I opened Facebook this morning to track down a link shared by Escape Into Life for a daily literary meditation exercise for January. I’d been meaning to start this on January 1, so I’m already four days behind, and to be honest that seems at least par if not better than par for these stay-at-home, end-of/start-of-year times. Don’t judge me. I’ve been filled with ennui here at the start of 2021.
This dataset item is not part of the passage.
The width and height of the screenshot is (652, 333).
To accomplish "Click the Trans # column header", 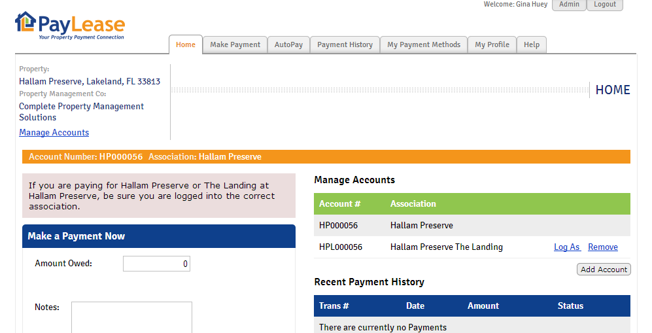I will (x=334, y=306).
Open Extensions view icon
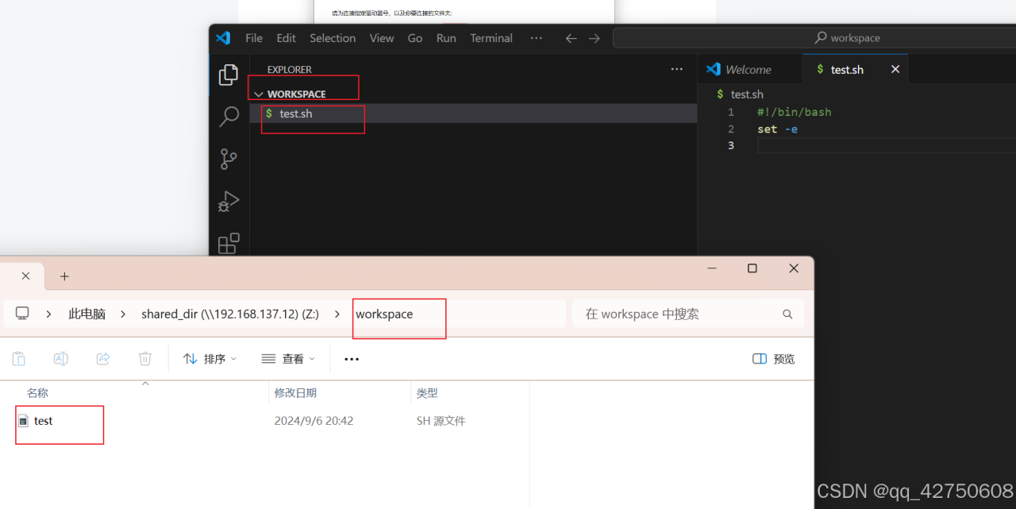Screen dimensions: 1016x509 [x=229, y=243]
Facebook greeted me, as it usually does first thing in the morning, with a memory. I looked; the algorithm-driven memories are probably my favorite facet of Facebook. Today’s was a photo of an apple—a ripe, red apple pendant on a tree—that for the life of me I couldn’t remember taking. Possibly I didn’t, because it was connected to a poem fragment I had quoted with a link:
“Medieval physicists thought gravity
Falling into Theory, by John Calvin Hughes
was love. They catalogued it attraction.”
I clicked the link to re-read the same poem, but got a different one. It turns out the one I shared last year had (probably) been the featured poem of the day on Autumn Sky Poetry. And the poem of the day for today was another one—also utterly lovely: Why I Have to Sing, by Kitty Jospé.
I read it and then found the one by John Calvin Hughes as well. What a lovely start to the day.
To top it off, I did follow that up by starting on the literary calendar for January, which fed my soul. Now feeling hopeful, I head off to start my day—first by mailing a poem/card to a pen pal (what a lovely, old-fashioned phrase) before turning my attention to the work that pays my bills.